Risque pour la gestion de leur entreprise, soupçons de conflits d'intérêt, manque de temps..., s'investir en politique n'est pas chose aisée pour un patron. Pourtant, certains font entendre leur voix. Bon nombre de candidats à l'Élection présidentielle se sont nourri de la contribution de think tanks et d'organisations professionnelles.

 

Les équipes des candidats ont sollicité les chefs d'entreprise qui disposent souvent de propositions clés en main. Certains dirigeants en activité ont même intégré, en leur nom, les équipes de campagne, notamment celles de François Fillon et d'Emmanuel Macron.
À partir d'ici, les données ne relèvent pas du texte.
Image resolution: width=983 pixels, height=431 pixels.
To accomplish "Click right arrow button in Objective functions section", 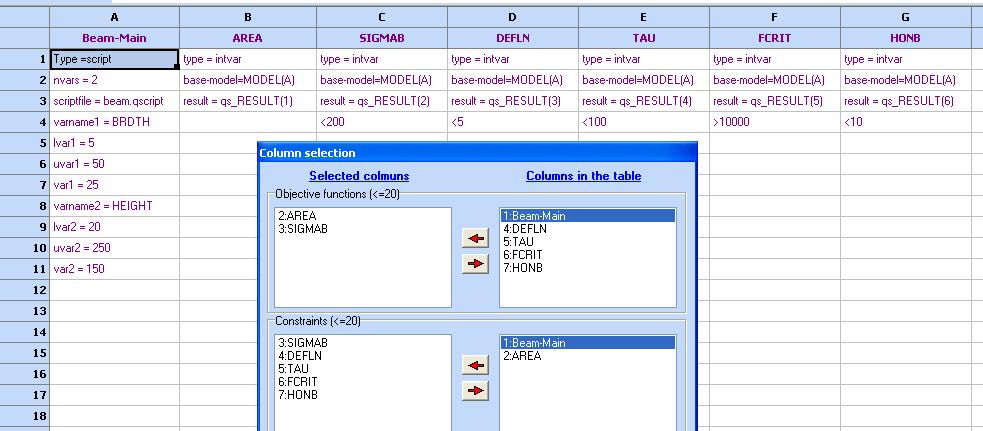I will click(475, 264).
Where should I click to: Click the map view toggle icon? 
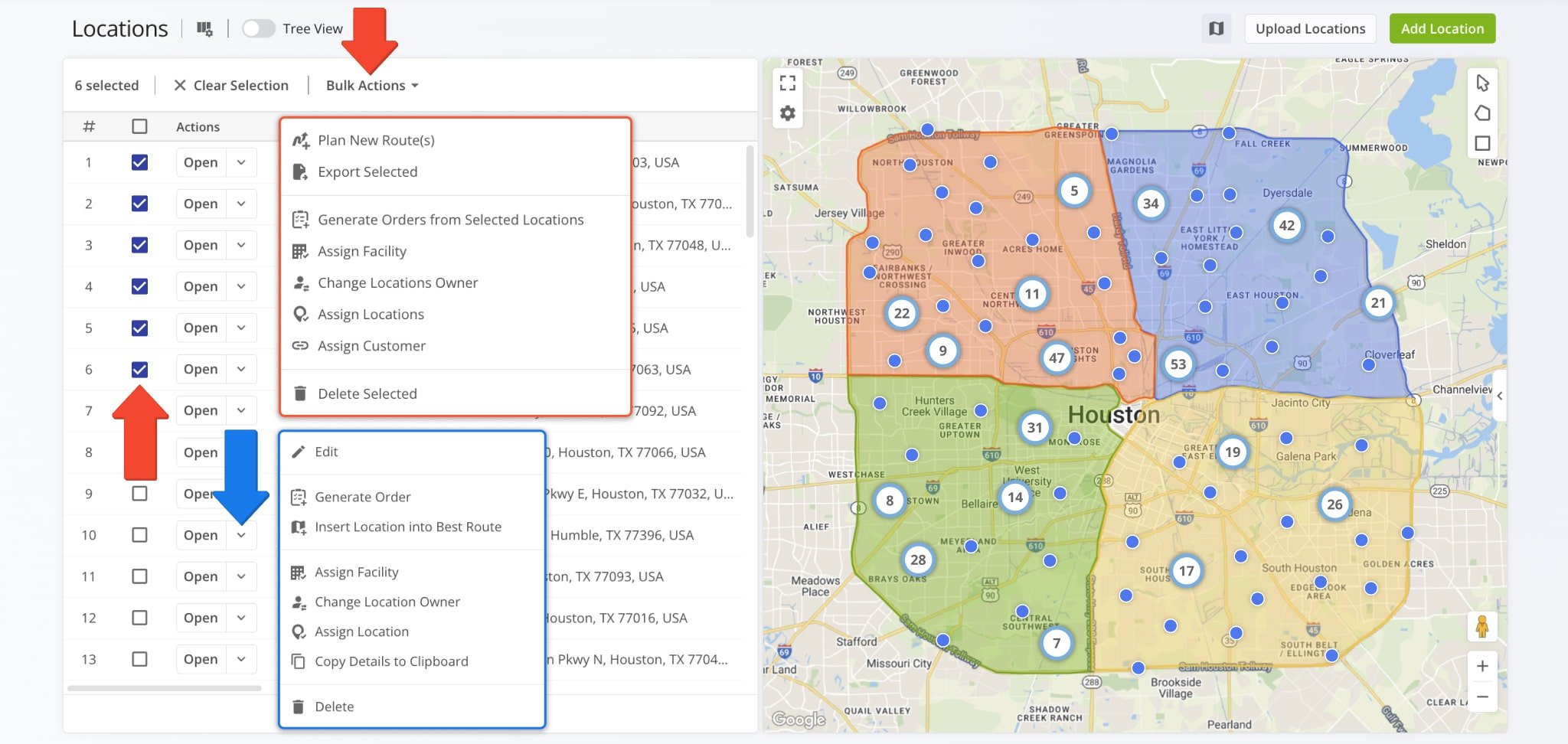point(1216,29)
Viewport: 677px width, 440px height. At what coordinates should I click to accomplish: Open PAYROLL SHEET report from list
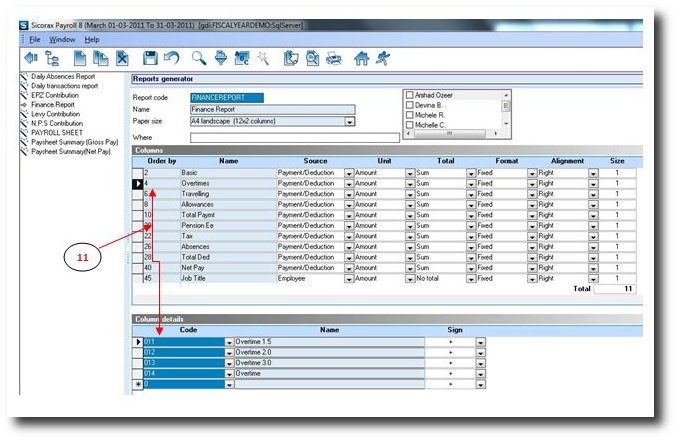tap(55, 131)
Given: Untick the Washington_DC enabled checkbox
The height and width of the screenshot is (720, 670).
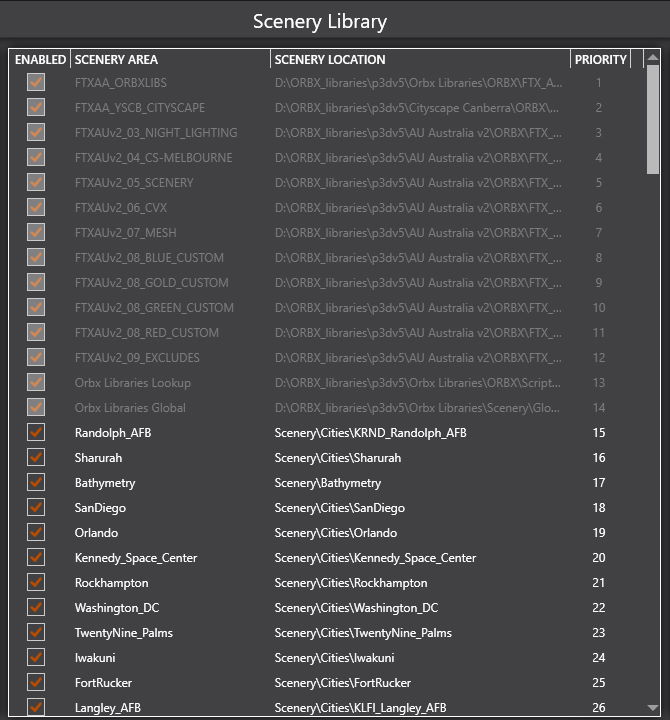Looking at the screenshot, I should (36, 608).
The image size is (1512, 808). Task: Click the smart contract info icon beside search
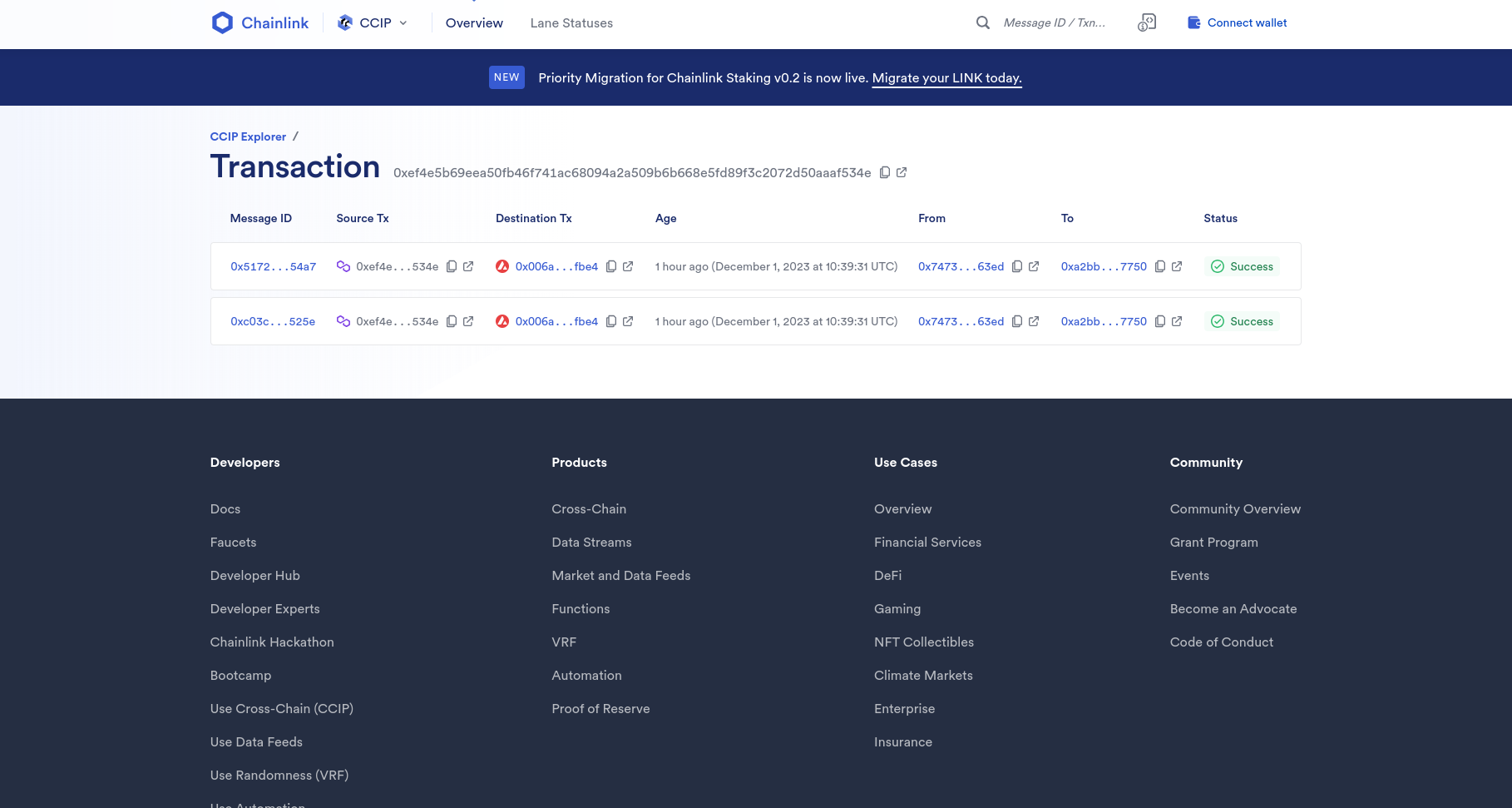point(1147,22)
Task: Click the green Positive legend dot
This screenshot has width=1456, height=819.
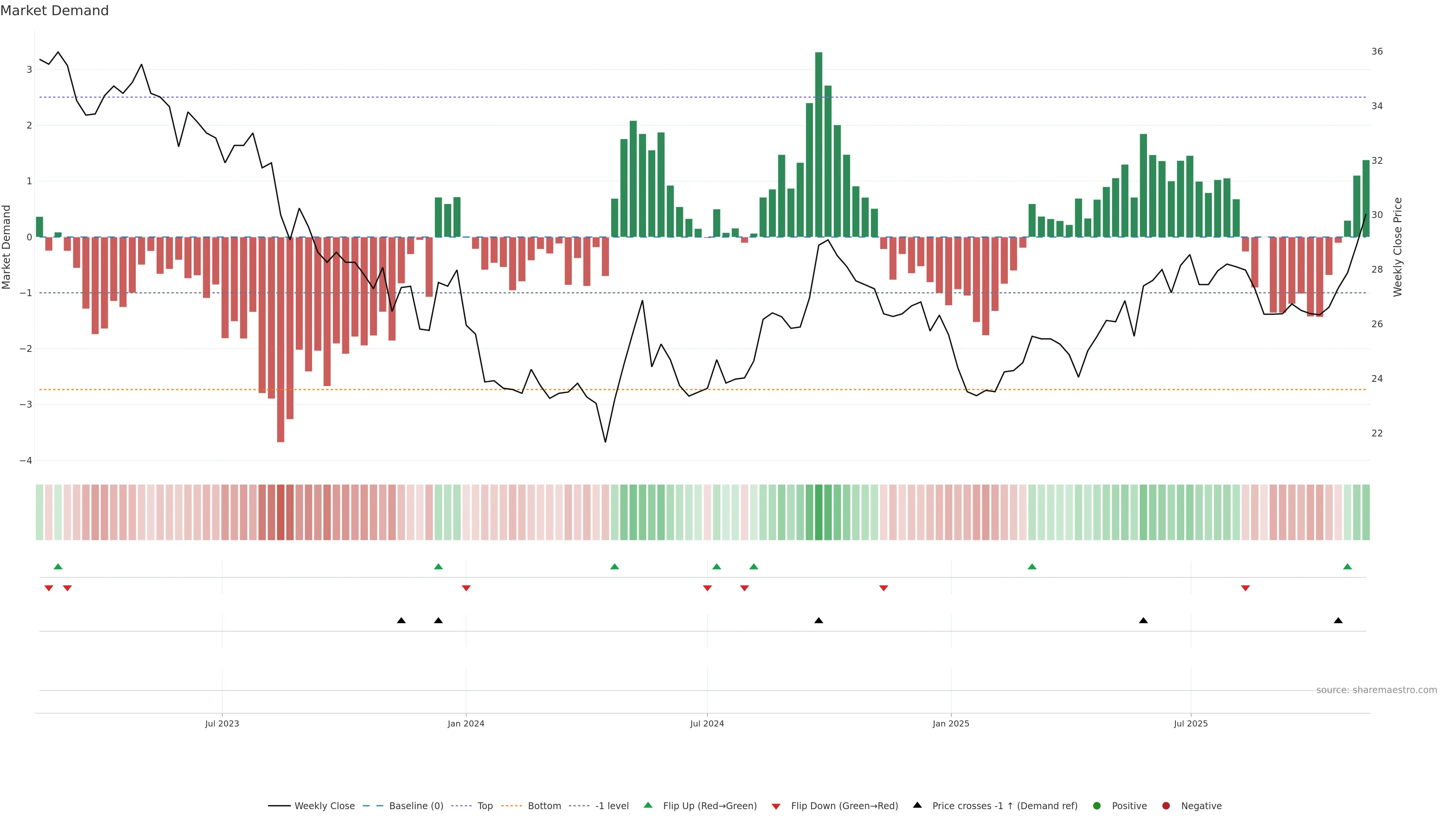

C'est le cas du Lyonnais Bruno Bonnell, référent du mouvement En Marche pour le Rhône, de Sylvain Maillard, P-DG d'Alantys Technology ou de l'homme d'affaires Charles Beigbeder.

 

De la difficulté de faire carrière

ils ne sont pas les seuls, et d'autres avant eux sont parvenus à briguer des mandats de conseillers municipaux avec succès. Pourtant, le chef d'entreprise se revendiquant de la société civile n'est pas une image qui s'impose dans la durée. C'est pourquoi il est difficile pour un patron de faire une carrière politique de premier plan.

 

Tout investissement collectif implique un risque vis-à-vis de l'entreprise, qui peut largement pâtir de l'absence de son dirigeant. C'est seulement lorsque celle-ci est stable et sécurisée que l'investissement politique peut être réalisé. Mais par amour de la chose publique, le monde patronal reste mobilisé, à l'image de Denis Payre avec le mouvement «Nous Citoyens», pour porter haut la parole de ceux qui font vivre l'économie française.